Vascular Wound Assessment (Getting to the Heart of the Matter)


The vascular assessment will answer the question “Does the wound have enough blood supply to heal?”
Healthy tissue is bright, beefy red, shiny, and granular with a velvety appearance. Tissue with poor
vascular supply is pale pink or blanched to dull, dusky red color.

The physical vascular assessment includes palpating lower extremity pulses.  If unable to palpate a pulse use a doppler to assess for a pulse.  Notify a physician if you and a second clinician are unable to doppler a pulse.

Check for a capillary refill ( the measurement of the rate of blood refill in empty capillaries) which is measured
by pressing a nail bed or area of tissue until it turns white and then timing until the return of color once the pressure is released. Normal refill time is less than 3 seconds.Press the skin in several areas around the foot to insure uniform capillary refill and that there is not an area of regional ischemia.

Palpate the foot and leg temperature (the colder the extremity the more you should be concerned).

Absence of lower extremity hair may be an indicator of chronic arterial insufficiency.

For patient with wounds the wound edges will often appear as if the were punched out (i.e. the skin edges drop down to the wound bed) and the patient often identifies severe pain at the wound bed. These symptoms would lead to orders for diagnostics to rule out arterial insufficiency.

A mixture of these vascular symptoms with edema of the lower extremities may indicate a mixed venous – arterial component to the extremity. Complete an ABI study to insure if compression is appropriate for the patient.

Gangrene indicates cellular death buy occlusion (either micro or macro occlusive).

Pallor  (white, pale, blanched color) may be noted when the lower extremity is in upright position.

Rubor (dark purple to bright red color) may be noted when the lower extremityis in a dependent position.

Intermittent claudication includes symptoms of cramping or fatigue of major muscle groups in one or both lower extremities that is reproducible upon walking a  specific distance. These symptoms suggests intermittent claudication and is caused by muscle ischemia.

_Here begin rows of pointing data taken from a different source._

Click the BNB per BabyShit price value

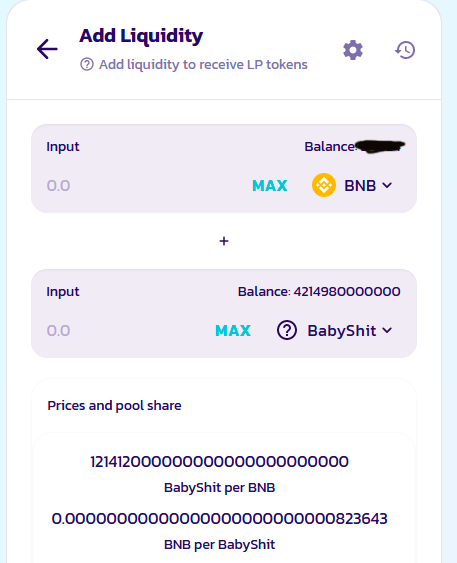pyautogui.click(x=219, y=518)
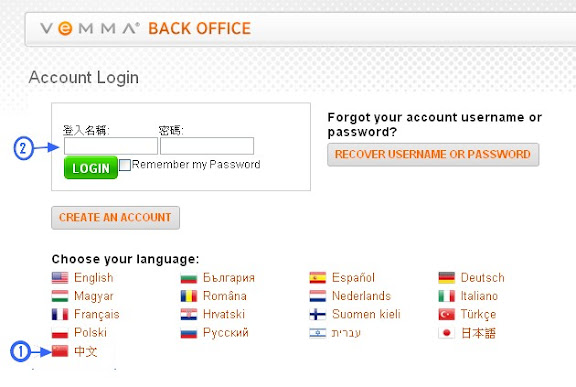Click the German flag icon
This screenshot has width=576, height=387.
(446, 278)
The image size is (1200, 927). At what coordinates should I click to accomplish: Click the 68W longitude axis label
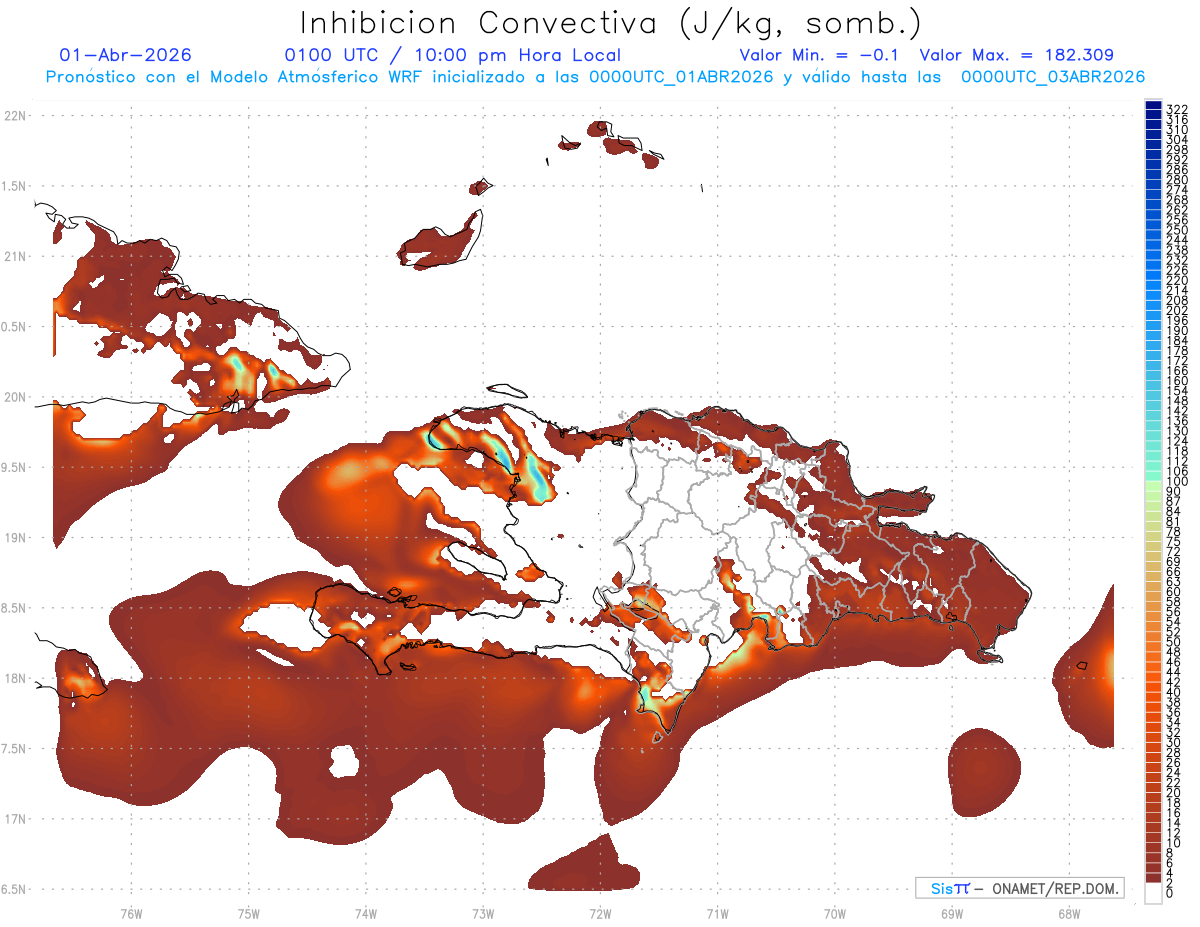[x=1068, y=913]
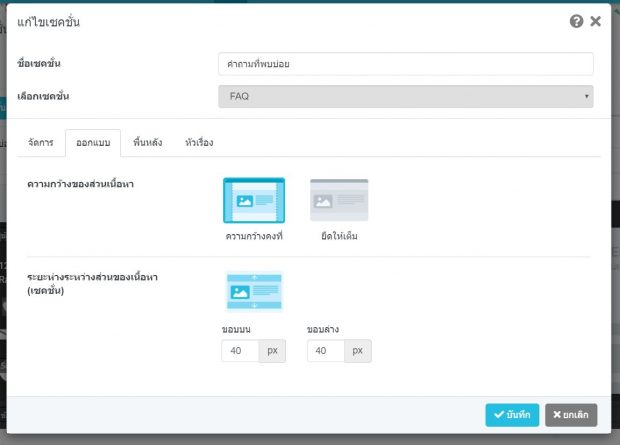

Mottling or mottled skin ( irregular patchy skin coloring) may be noted. Mottling  is related to blood
vessel changes in the skin which cause the patchy appearance. This may indicate vascular insufficiency.

Diagnostic studies for vascular assessment:
Transcutaneous oxygen measurement (TCOM)
Ankle brachial index (ABI)
Arterial duplex scan
Magnetic Resonance Arteriogram (MRA)

Arterial Wound Basics

There are several types of wounds, other than surgical or pressure related wounds, that are common in the clinical setting. These include (but are not limited to) arterial, venous, and diabetic ulcers. The following will briefly discuss ideas related to the specific cause, diagnostics, appearance, and treatment of an arterial wound etiology.

Arterial ulcers are caused by decreased blood flow to the lower extremity. Diagnostics to confirm this diagnosis include arteriograms,color duplex angiography, magnetic resonance arteriogram, arterial doppler, and transcutaneous oxygen monitoring. Treatment typically is achieved by improving the circulation with a bypass graft or angioplasty. Typically these wounds are very painful, so a silicone dressing like Mepitel or wound veil is a good choice for the primary dressing (if the wound is not infected). If the arterial wound consists of dry gangrene then betadine can be painted or Iodosorb ointment (Smith and Nephew) placed over the gangrenous tissue ( to keep the gangrenous tissue dry). There is a high risk for amputation in patients who are unable to be revascularized or if the gangrene converts to wet or gas gangrene.